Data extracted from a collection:
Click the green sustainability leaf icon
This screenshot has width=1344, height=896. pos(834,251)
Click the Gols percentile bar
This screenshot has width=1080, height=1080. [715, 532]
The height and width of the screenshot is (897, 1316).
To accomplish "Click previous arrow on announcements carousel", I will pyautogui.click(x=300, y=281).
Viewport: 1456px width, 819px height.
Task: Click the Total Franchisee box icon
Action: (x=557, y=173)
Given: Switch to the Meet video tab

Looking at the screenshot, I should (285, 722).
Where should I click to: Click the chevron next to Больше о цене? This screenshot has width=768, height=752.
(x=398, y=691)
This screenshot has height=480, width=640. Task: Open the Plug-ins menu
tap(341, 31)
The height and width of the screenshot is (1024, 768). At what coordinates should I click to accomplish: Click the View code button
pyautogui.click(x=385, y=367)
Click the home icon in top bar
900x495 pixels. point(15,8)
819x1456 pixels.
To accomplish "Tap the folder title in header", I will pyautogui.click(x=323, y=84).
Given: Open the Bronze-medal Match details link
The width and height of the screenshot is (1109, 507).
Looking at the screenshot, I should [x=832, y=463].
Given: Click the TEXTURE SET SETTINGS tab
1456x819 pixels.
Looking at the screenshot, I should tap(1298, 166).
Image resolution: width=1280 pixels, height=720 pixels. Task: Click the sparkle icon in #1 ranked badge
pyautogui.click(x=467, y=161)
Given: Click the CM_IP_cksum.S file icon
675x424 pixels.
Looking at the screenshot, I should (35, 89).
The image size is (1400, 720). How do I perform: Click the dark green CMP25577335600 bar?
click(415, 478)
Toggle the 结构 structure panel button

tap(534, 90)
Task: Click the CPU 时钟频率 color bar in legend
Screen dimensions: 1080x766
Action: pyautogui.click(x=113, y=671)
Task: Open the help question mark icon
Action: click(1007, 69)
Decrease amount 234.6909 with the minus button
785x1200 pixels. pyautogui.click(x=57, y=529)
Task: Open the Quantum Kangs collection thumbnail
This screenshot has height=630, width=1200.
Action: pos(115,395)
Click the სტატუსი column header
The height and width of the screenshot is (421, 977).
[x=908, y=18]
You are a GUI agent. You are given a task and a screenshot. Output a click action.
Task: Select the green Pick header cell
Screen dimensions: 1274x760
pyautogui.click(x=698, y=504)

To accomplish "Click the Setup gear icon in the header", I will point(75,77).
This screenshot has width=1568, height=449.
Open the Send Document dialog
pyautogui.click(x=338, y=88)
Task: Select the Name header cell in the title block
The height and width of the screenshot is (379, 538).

* WORK REQUIRED *
Every entry above should come back exactly as written.

* YOUR RESPONSE *
Click the green sustainability leaf icon
This screenshot has width=1344, height=896. pos(834,251)
Click the Gols percentile bar
This screenshot has width=1080, height=1080. [715, 532]
The height and width of the screenshot is (897, 1316).
To accomplish "Click previous arrow on announcements carousel", I will pyautogui.click(x=300, y=281).
Viewport: 1456px width, 819px height.
Task: Click the Total Franchisee box icon
Action: (x=557, y=173)
Given: Switch to the Meet video tab

Looking at the screenshot, I should (285, 722).
Where should I click to: Click the chevron next to Больше о цене? This screenshot has width=768, height=752.
(x=398, y=691)
This screenshot has height=480, width=640. Task: Open the Plug-ins menu
tap(341, 31)
The height and width of the screenshot is (1024, 768). At what coordinates should I click to accomplish: Click the View code button
pyautogui.click(x=385, y=367)
Click the home icon in top bar
900x495 pixels. point(15,8)
819x1456 pixels.
To accomplish "Tap the folder title in header", I will pyautogui.click(x=323, y=84).
Given: Open the Bronze-medal Match details link
The width and height of the screenshot is (1109, 507).
Looking at the screenshot, I should [x=832, y=463].
Given: Click the TEXTURE SET SETTINGS tab
1456x819 pixels.
Looking at the screenshot, I should tap(1298, 166).
Image resolution: width=1280 pixels, height=720 pixels. Task: Click the sparkle icon in #1 ranked badge
pyautogui.click(x=467, y=161)
Given: Click the CM_IP_cksum.S file icon
675x424 pixels.
Looking at the screenshot, I should (35, 89).
The image size is (1400, 720). How do I perform: Click the dark green CMP25577335600 bar?
click(415, 478)
Toggle the 结构 structure panel button

tap(534, 90)
Task: Click the CPU 时钟频率 color bar in legend
Screen dimensions: 1080x766
Action: pyautogui.click(x=113, y=671)
Task: Open the help question mark icon
Action: click(1007, 69)
Decrease amount 234.6909 with the minus button
785x1200 pixels. pyautogui.click(x=57, y=529)
Task: Open the Quantum Kangs collection thumbnail
This screenshot has height=630, width=1200.
Action: pos(115,395)
Click the სტატუსი column header
The height and width of the screenshot is (421, 977).
[x=908, y=18]
You are a GUI agent. You are given a task and a screenshot. Output a click action.
Task: Select the green Pick header cell
Screen dimensions: 1274x760
pyautogui.click(x=698, y=504)

To accomplish "Click the Setup gear icon in the header", I will point(75,77).
This screenshot has width=1568, height=449.
Open the Send Document dialog
pyautogui.click(x=338, y=88)
Task: Select the Name header cell in the title block
The height and width of the screenshot is (379, 538).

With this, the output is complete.